NoOVD: Novel Category Discovery and Embedding for Open-Vocabulary Object Detection
This addresses a critical bottleneck in open-vocabulary object detection for applications requiring detection of unseen objects, though it appears incremental as it builds on existing vision-language models and training frameworks.
The paper tackles the problem of novel-category object detection in open-vocabulary settings, where unlabeled objects are often misclassified as background during training and testing, leading to poor recall. The proposed NoOVD framework integrates self-distillation from vision-language models and adjusts proposal scores, achieving superior performance on benchmarks like OV-LVIS, OV-COCO, and Objects365.

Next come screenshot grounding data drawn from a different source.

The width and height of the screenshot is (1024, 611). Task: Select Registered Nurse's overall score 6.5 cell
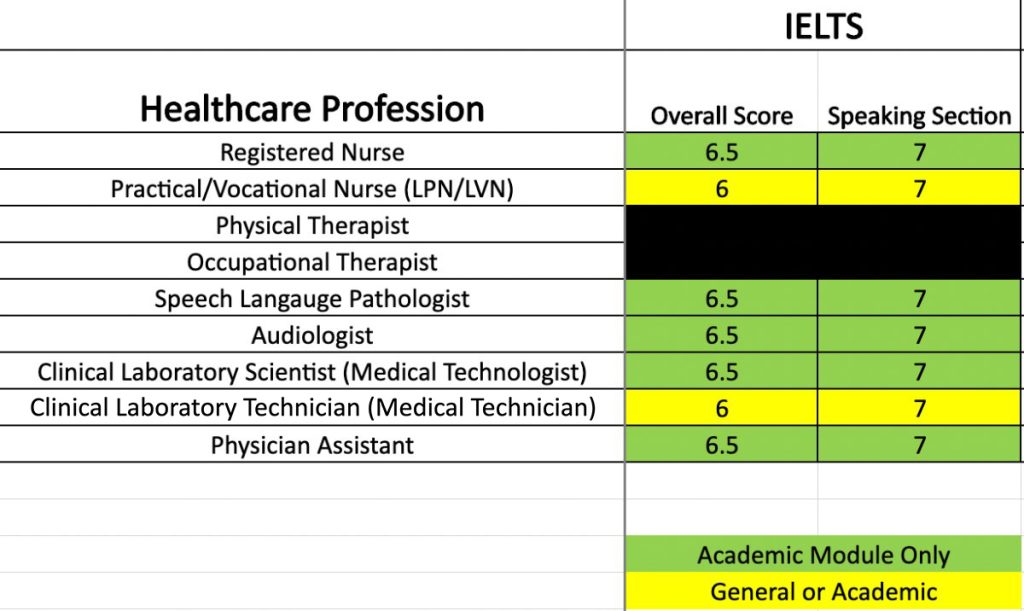[x=721, y=153]
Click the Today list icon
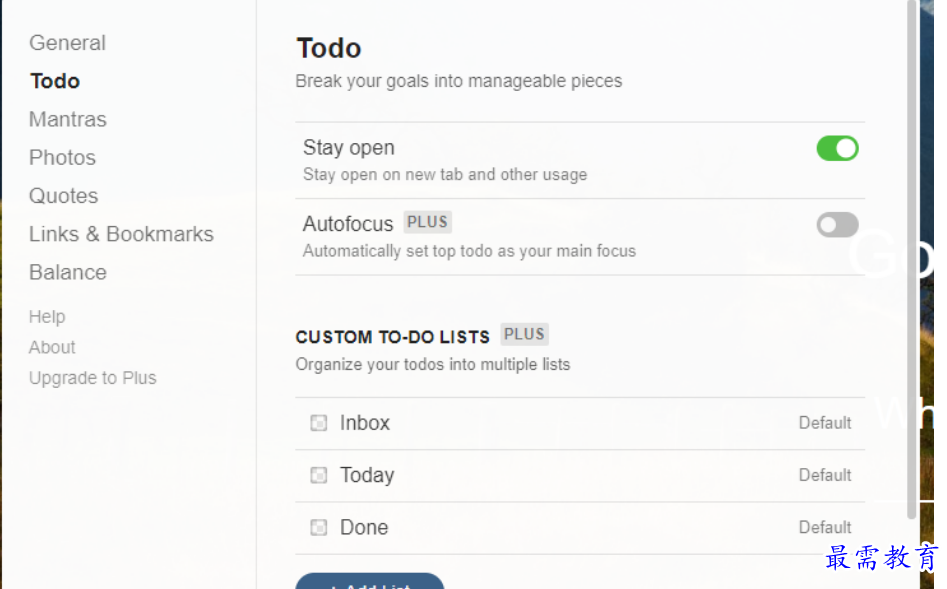Screen dimensions: 947x589 [318, 475]
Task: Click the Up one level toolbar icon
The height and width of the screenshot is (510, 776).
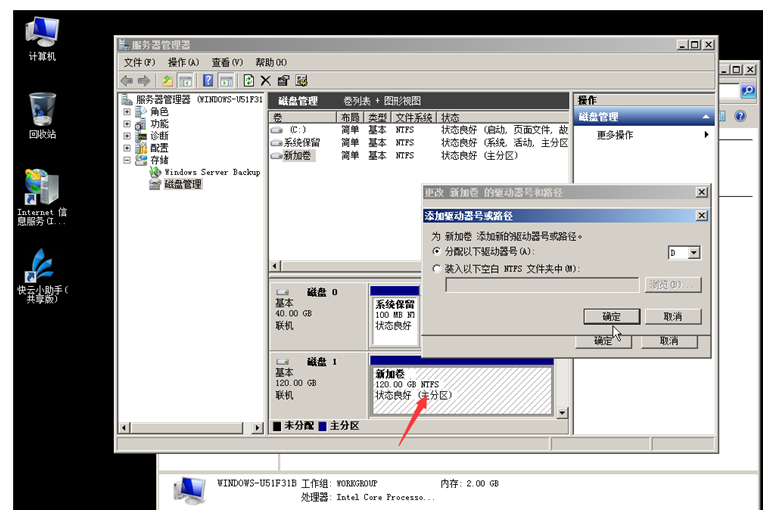Action: click(x=167, y=80)
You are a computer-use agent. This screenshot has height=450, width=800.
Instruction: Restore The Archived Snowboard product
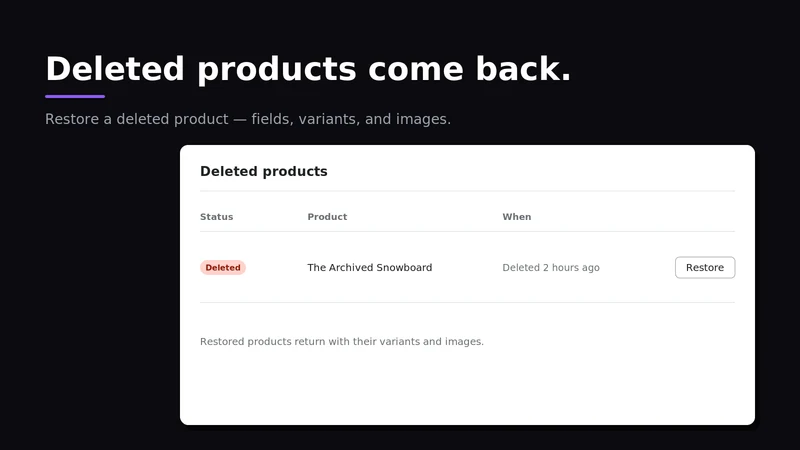point(705,267)
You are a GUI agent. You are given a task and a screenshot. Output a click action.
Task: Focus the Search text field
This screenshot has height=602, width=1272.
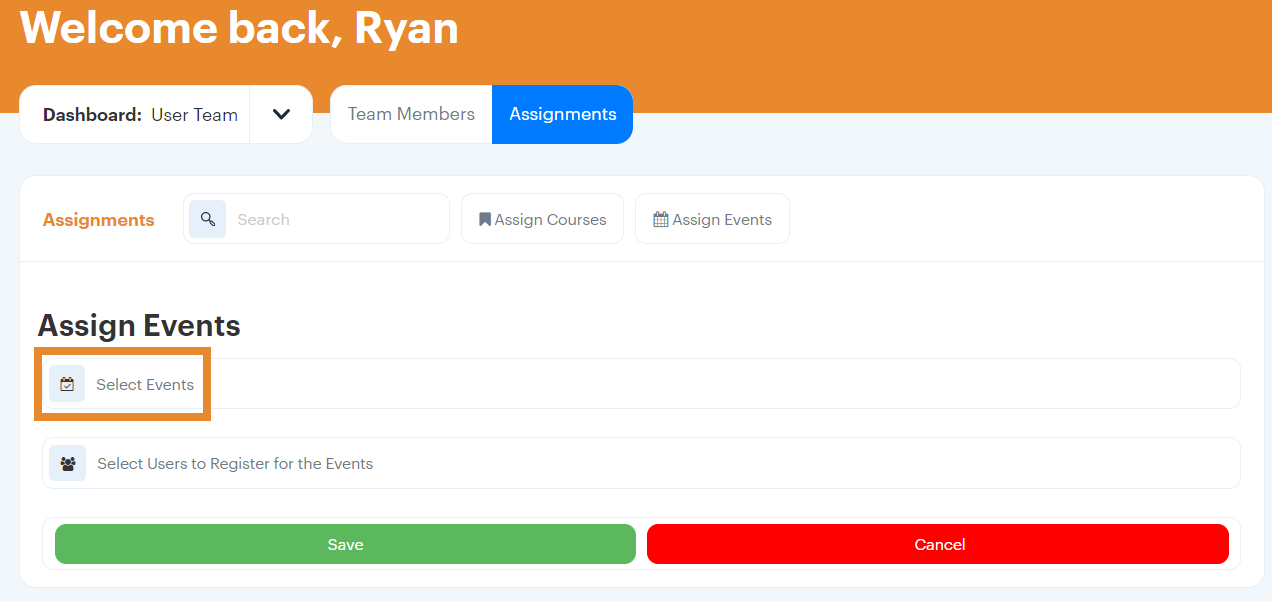(x=335, y=219)
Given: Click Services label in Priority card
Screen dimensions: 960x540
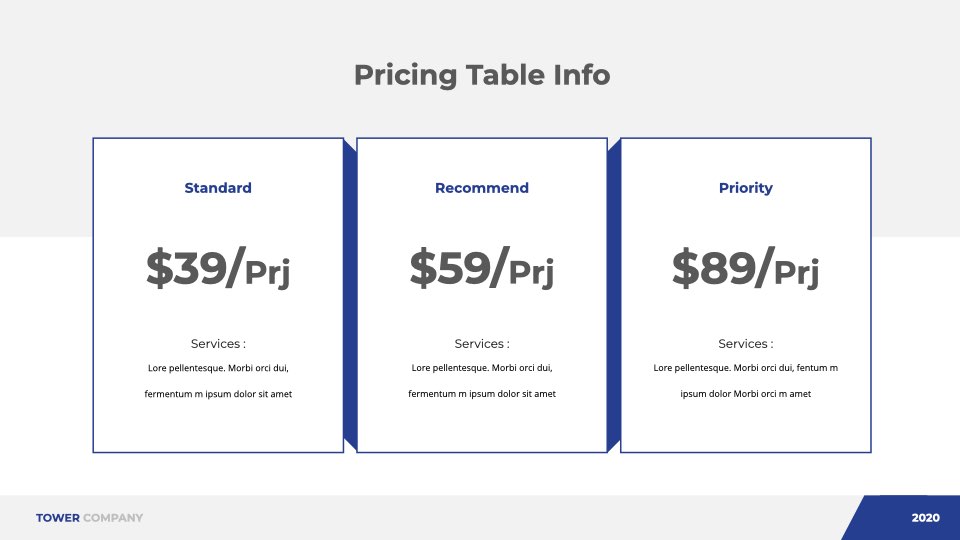Looking at the screenshot, I should 746,344.
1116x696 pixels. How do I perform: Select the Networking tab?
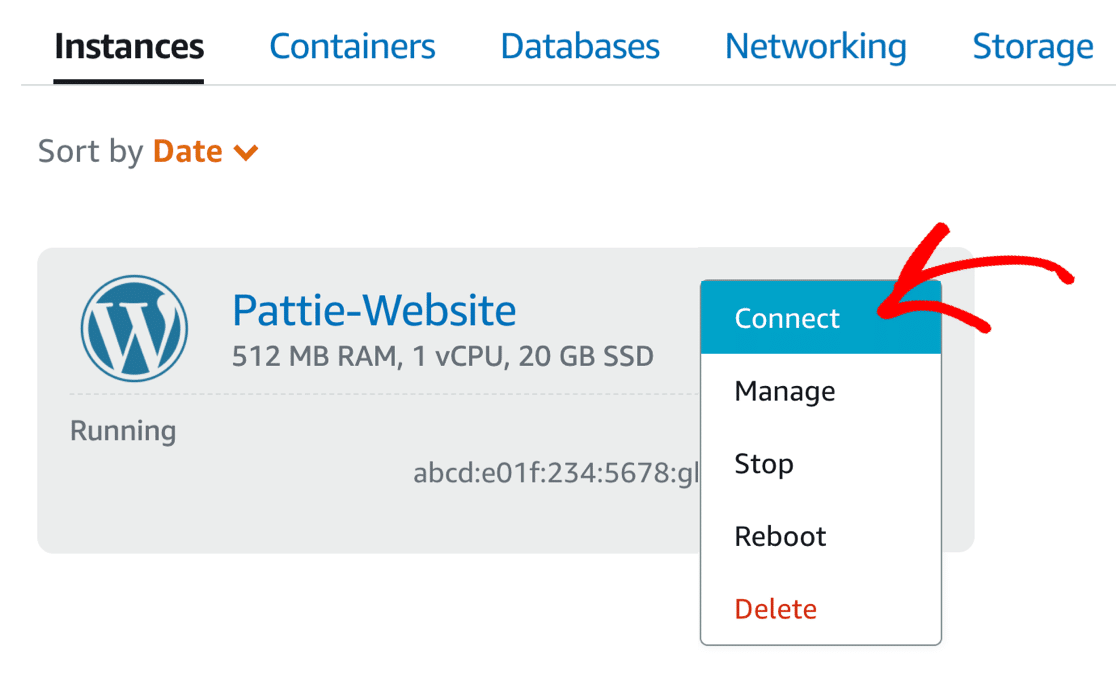(x=815, y=47)
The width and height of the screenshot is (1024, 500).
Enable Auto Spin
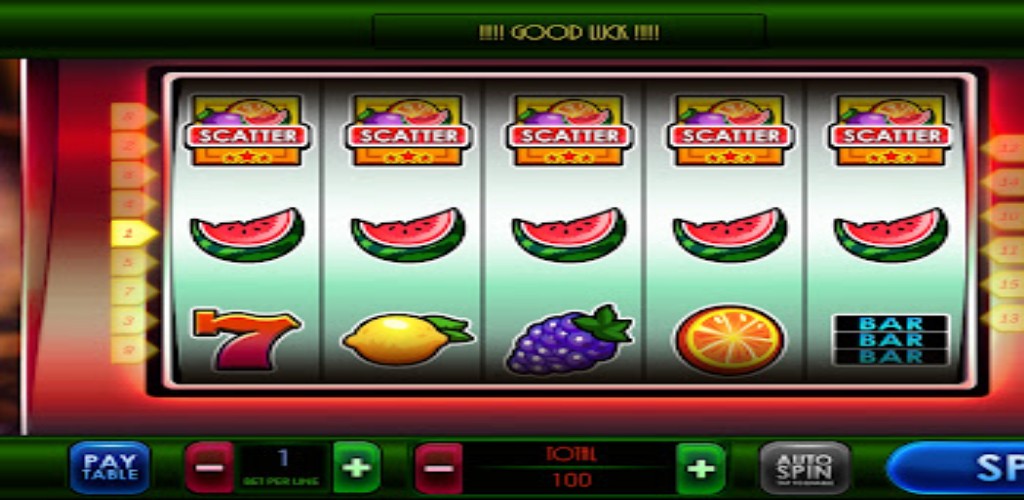click(805, 467)
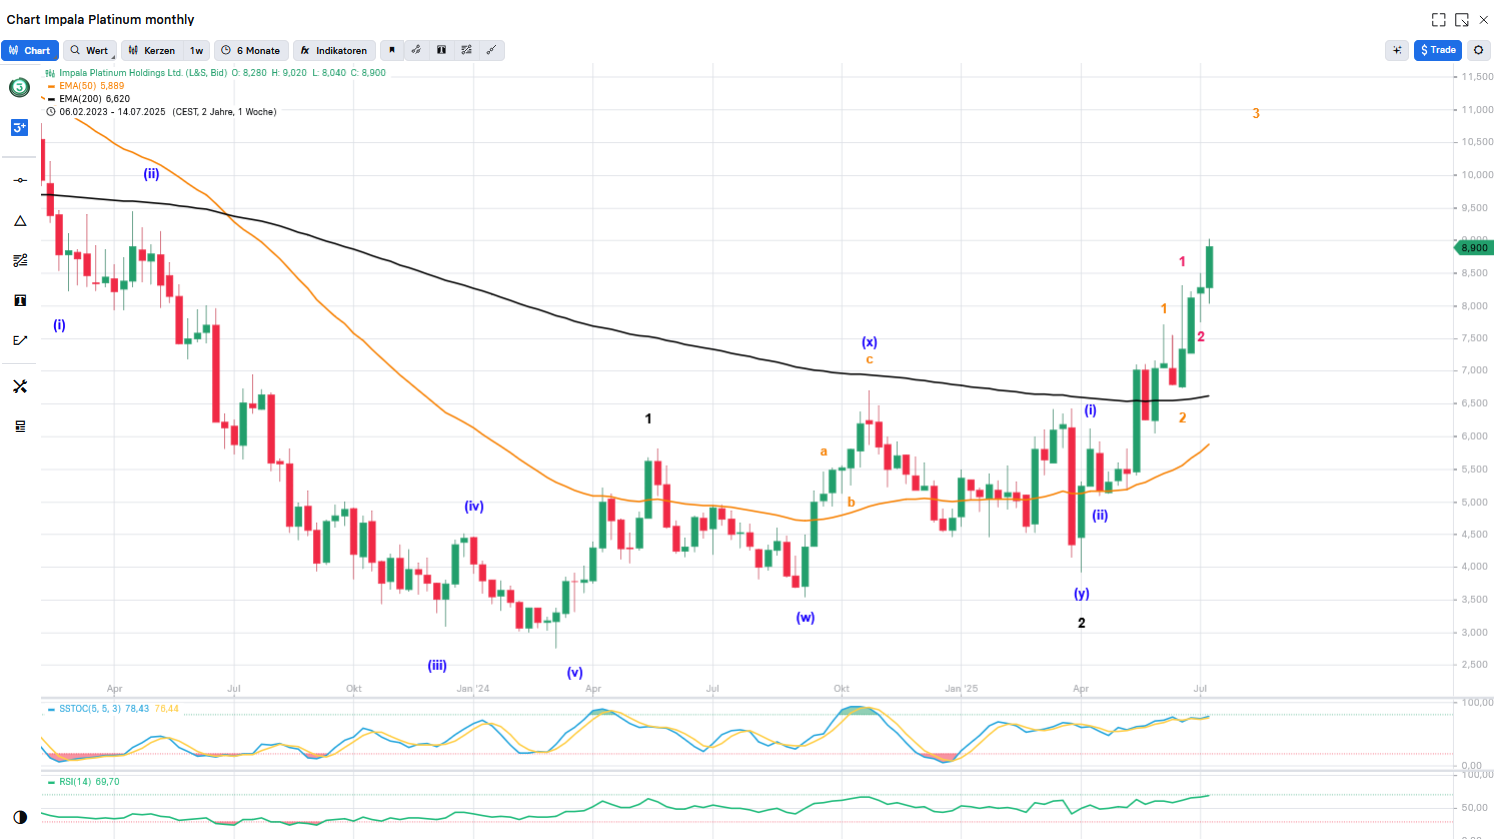Toggle fullscreen view of the chart
The image size is (1494, 839).
pos(1438,20)
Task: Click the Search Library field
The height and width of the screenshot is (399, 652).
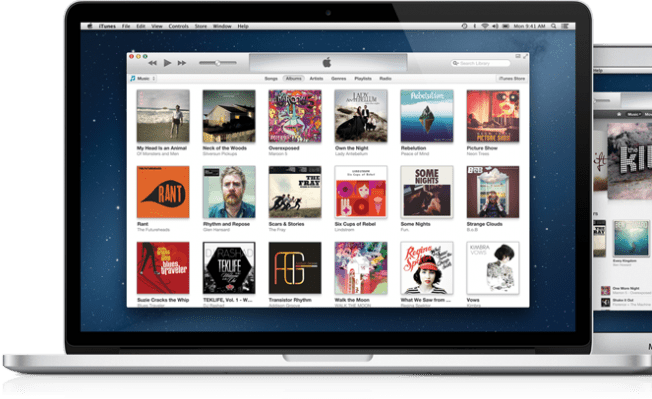Action: [480, 63]
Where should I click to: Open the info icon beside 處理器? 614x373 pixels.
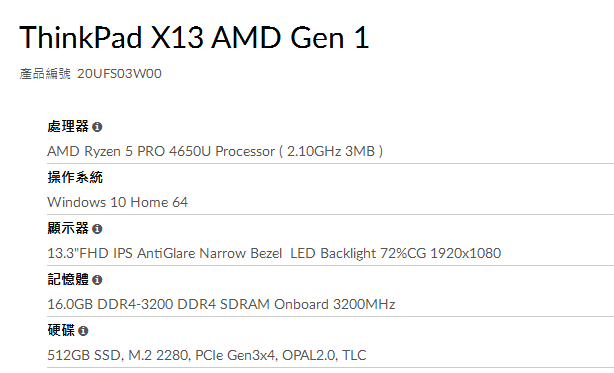tap(97, 127)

Despite the remarkable progress in open-vocabulary object detection (OVD), a significant gap remains between the training and testing phases. During training, the RPN and RoI heads often misclassify unlabeled novel-category objects as background, causing some proposals to be prematurely filtered out by the RPN while others are further misclassified by the RoI head. During testing, these proposals again receive low scores and are removed in post-processing, leading to a significant drop in recall and ultimately weakening novel-category detection performance.To address these issues, we propose a novel training framework-NoOVD-which innovatively integrates a self-distillation mechanism grounded in the knowledge of frozen vision-language models (VLMs). Specifically, we design K-FPN, which leverages the pretrained knowledge of VLMs to guide the model in discovering novel-category objects and facilitates knowledge distillation-without requiring additional data-thus preventing forced alignment of novel objects with background.Additionally, we introduce R-RPN, which adjusts the confidence scores of proposals during inference to improve the recall of novel-category objects. Cross-dataset evaluations on OV-LVIS, OV-COCO, and Objects365 demonstrate that our approach consistently achieves superior performance across multiple metrics.